In my experience it seldom disappoints if you task a PhD student with making a geological map of part of a relatively little studied planet such as Mercury, and encourage them to develop some lines of scientific inquiry along the way. I assigned Ben Man to map Mercury's H-13 (Neruda) quadrangle, one of 15 that cover the entire globe, using data from NASA's MESSENGER orbiter (2011-2015).
Ben's 1:3M scale map was published a few weeks ago, as part of a pan-European effort to complete the preliminary geological mapping of the globe, and thus set the context for studies to be made by ESA and JAXA's BepiColombo mission that will start producing science from orbit about Mercury early in 2026.
While mapping, Ben's attention was caught by several "lobate scarps" that cross his quadrangle. These are a well-known class of feature on Mercury, being ramps in the terrain, kilometres high and hundreds of kilometres long, where a thrust fault in the crust approaches the surface. Think of them as the wrinkles that form on an apple as it ages and you won't be far wrong, except that an apple shrinks because it is drying out whereas Mercury shrinks because of thermal contraction in its interior.
Mercury began to contract at least 3 billion years ago, and the rate of contraction has probably been decreasing for most of the time since then.
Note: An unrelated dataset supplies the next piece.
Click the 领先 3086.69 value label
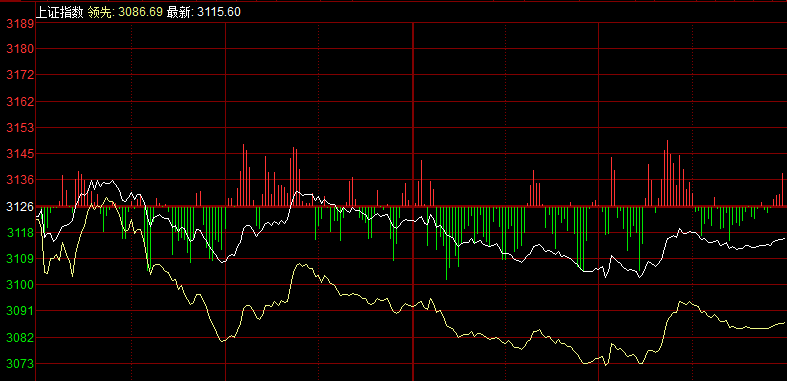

Models and observation agree that Mercury's radius has decreased by at least 7 km, hence the thrusting within its crust to produce the lobate scarps.
Ben became interested in lobate scarps because several hitherto unnamed examples cross his quadrangle. He traced these into adjacent quadrangles and noticed that some of them have small fractures (grabens) piggy-backing on their stretched upper surfaces. Far from evidencing an episode of expansion, such grabens are a predictable geometric effect where a thrust slice of crust is forced over the step made by the edge of the over-ridden tract of crust. Although the number of superposed impact craters tells us that lobate scarps themselves are billions of years old, these grabens, which are less than 1 km wide and less than about 100 m deep, must be much younger otherwise they would have been erased from view by the processes of regolith generation and impact gardening that toss crater ejecta (at all scales down to the microscopic) across the surface.
Based on the likely rates of infilling, we can calculate that the majority of these small grabens are less than about 300 million years old. Because they were formed in response to motion on the major thrust fault beneath each lobate scarp, this tells us that some movement on those thrusts must have happened equally recently, even if motion began billions of years ago.
Previously work by Maria Banks and colleagues had shown that the thrust faults responsible for 14 large lobate scarp thrusts must have moved recently, because those examples cut across crisp-looking <3 km craters which (in order to have been preserved in such a state) must be younger than about 300 million years. Ben realised that extensional grabens atop lobate scarps offered a way to look for recent tectonic activity that did not depend on the rare coincidence of a young crater's position happening to coincide with the location of a fault. He therefore made a global survey of all the high resolution MESSENGER images that intersect known lobate scarps, looking for extensional grabens similar to those that he had first noticed.
Ben found that that 48 large lobate scarps definitely have small extensional grabens near their crests, and another 244 large lobate scarps are topped by 'probable' grabens. The latter are examples that are seen too indistinctly to be certain on the best MESSENGER images, but that are now prime targets for confirmation by BepiColombo's imaging system. The map reproduced here shows extensional grabens concentrated at high northern latitudes, probably just a simple consequence of MESSENGER's orbit allowing better imaging there, and also surrounding the Caloris basin (straddling the E and W edges of the map from the equator to 60° N) where basin formation may have thinned and weakened the crust so that it remains particularly susceptible to continued fault movement.
The low point in BepiColombo's orbit will always be fairly close the equator, allowing equally good imaging of northern and southern hemispheres, unlike MESSENGER where the low point was at northerly latitudes throughout the mission. As well as likely enabling us to reclassify many of the 'probable' grabens as 'definites', BepiColombo's orbit will allow it to show whether the current north-south imbalance in both 'definite' and 'probable' grabens is real or just a result of latitude-dependent image resolution.